Saturday Fiction recensione del film di Ye Lou con Gong Li, Mark Chao, Joe Odagiri, Pascal Greggory, Tom Wlaschiha, Huang Xiangli
Sembra che uno dei fil rouge – che come sempre si rintracciano durante il Festival di Venezia e che tastano il polso su dove si stia posando lo sguardo del cinema più contemporaneo e attuale – sia la rilettura del passato attraverso i filtri del presente: dall’Olocausto di The Painted Bird alla Napoli di De Filippo de Il sindaco del Rione Sanità, dall’Italia di inizio Novecento di Martin Eden ai Panama Papers di The Laundromat, fino a The Perfect Candidate, Ema, La mafia non è più quella di una volta, questo cinema di fine anni Dieci si interroga sul passato comune, recente o meno, e ne offre una chiave di lettura più o meno personale svelando più di quanto si possa pensare sulle urgenze di oggi.
È così per Saturday Fiction, l’affascinante spy story ambientata a Shangai di quel Lou Ye appartenente alla cosiddetta Sesta Generazione dei registi cinesi che in netta rottura con una tradizione cinefila seguono percorsi urbani e contemporanei. La storia è quella di Jean Yu, attrice che ritorna a Shangai durante l’occupazione cinese e che ritrova non solo l’ex amante ma anche colui che le fece da padre adottivo, immersa in una ingarbugliata storia di spionaggio alla ricerca di codici per decrittare informazioni preziose.
Non è difficile capire, dalla sua filmografia e fin dall’incipit di questo Lan xin da Ju yuan (titolo originale del film), che la narrazione si dipana interrogandosi sul senso del doppio, dell’identità e dell’inestricabile matassa che avvince insieme verità e menzogna e vita e finzione, partendo dalla metafora più limpida e abusata, la messa in scena cinematografica e teatrale. Dal Vertigo hitchcockiano in poi, non sono pochi i registi che hanno affrontato il tema: mettendo in luce i meccanismi basilari di difesa che attraverso la scissione e la proiezione producono il Doppio ed eludono l’angoscia. All’origine c’è il pensiero o l’azione illecita che covano nel profondo generando e moltiplicando i sensi di colpa e i conflitti insanabili, per dilagare poi con i lati rinnegati e sconfessati di sé stessi. I problemi sorgono sempre, narrativamente e psicoanaliticamente, al ritorno del rimosso: le parti scisse si riaffacciano alla coscienza e il Doppio pretende la reintegrazione dell’Io.

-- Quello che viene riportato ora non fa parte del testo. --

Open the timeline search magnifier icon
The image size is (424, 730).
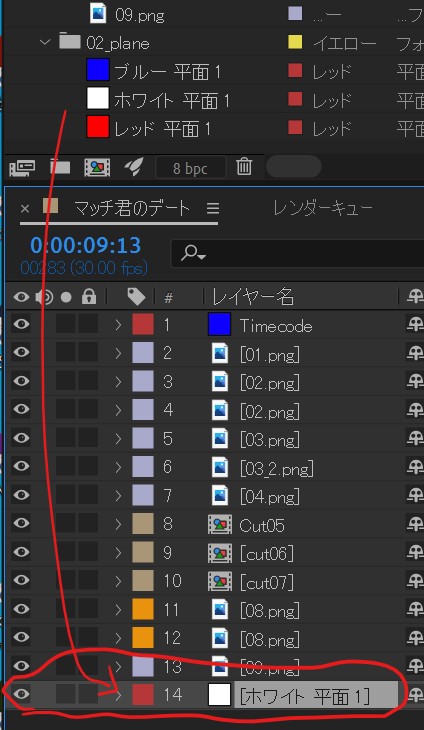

Tutto questo coté intimo si riversa nella protagonista principale, la straordinaria Gong Li che a cinquant’anni sembra aver trovato il siero della giovinezza: Jean è Gong, Gong è Jean, ma Jean è anche Miyoko, Jean è anche Quin Yu: perché fa l’attrice, la professione doppia per antonomasia, e fa anche la spia in una missione che si intitola, guarda caso, Falso Specchio. La sua identità è come frantumata in mille rivoli, solo il flash delle fotografie sembra a tratti illuminare una storia buia, risvegliarla e riportare alla luce rimorso e rimosso nella maniera più pericolosa possibile, mentre i giapponesi la inseguono così come la insegue il suo ex amante e regista della pièce teatrale che riporta in scena, Saturday Fiction appunto: se il Doppio è la prerogativa di ogni spia, per Jean la cosa è doppiamente vera quando rivede il suo primo marito e il padre adottivo…

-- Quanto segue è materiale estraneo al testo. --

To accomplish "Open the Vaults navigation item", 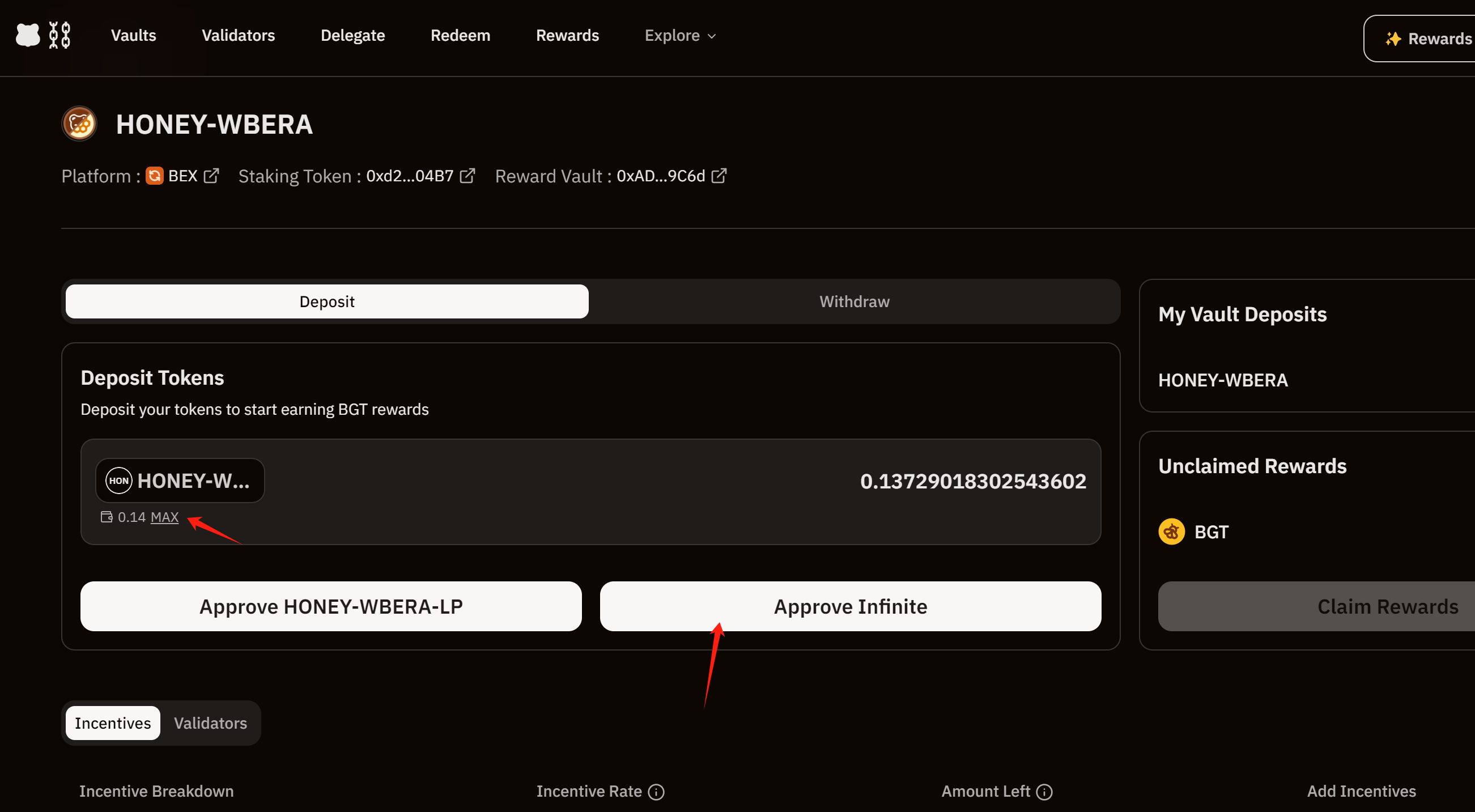I will click(x=133, y=36).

È un fiume narrativo in piena, Saturday Fiction – Lan xin da ju yuan: intricato come ogni mistery che si rispetti, confonde le acque mettendo subito in chiaro che l’avventura si svolge su un set. Ma il set è reale anche all’interno del film, e tutto si confonde e si attorciglia su sé stesso sostituendo il senso logico alla pura azione. Lou Ye non rinuncia a nulla di cliché del genere: ma il suo percorso è così sincero, e così misterico, che gli si perdona tutto nel momento in cui si tenta di penetrare nel labirinto iniziatico di una storia che è vera e falsa, legandosi le diverse trame alla Storia ufficiale di Shangai, che proprio nel 1941 vide gli insediamenti internazionali occupati dai giapponesi. È finzione, allora, ma non lo è: è un falso specchio, ed è inutile ricercare la nostra immagine, quello che potremmo trovare è solo l’immagine di noi che abbiamo perso.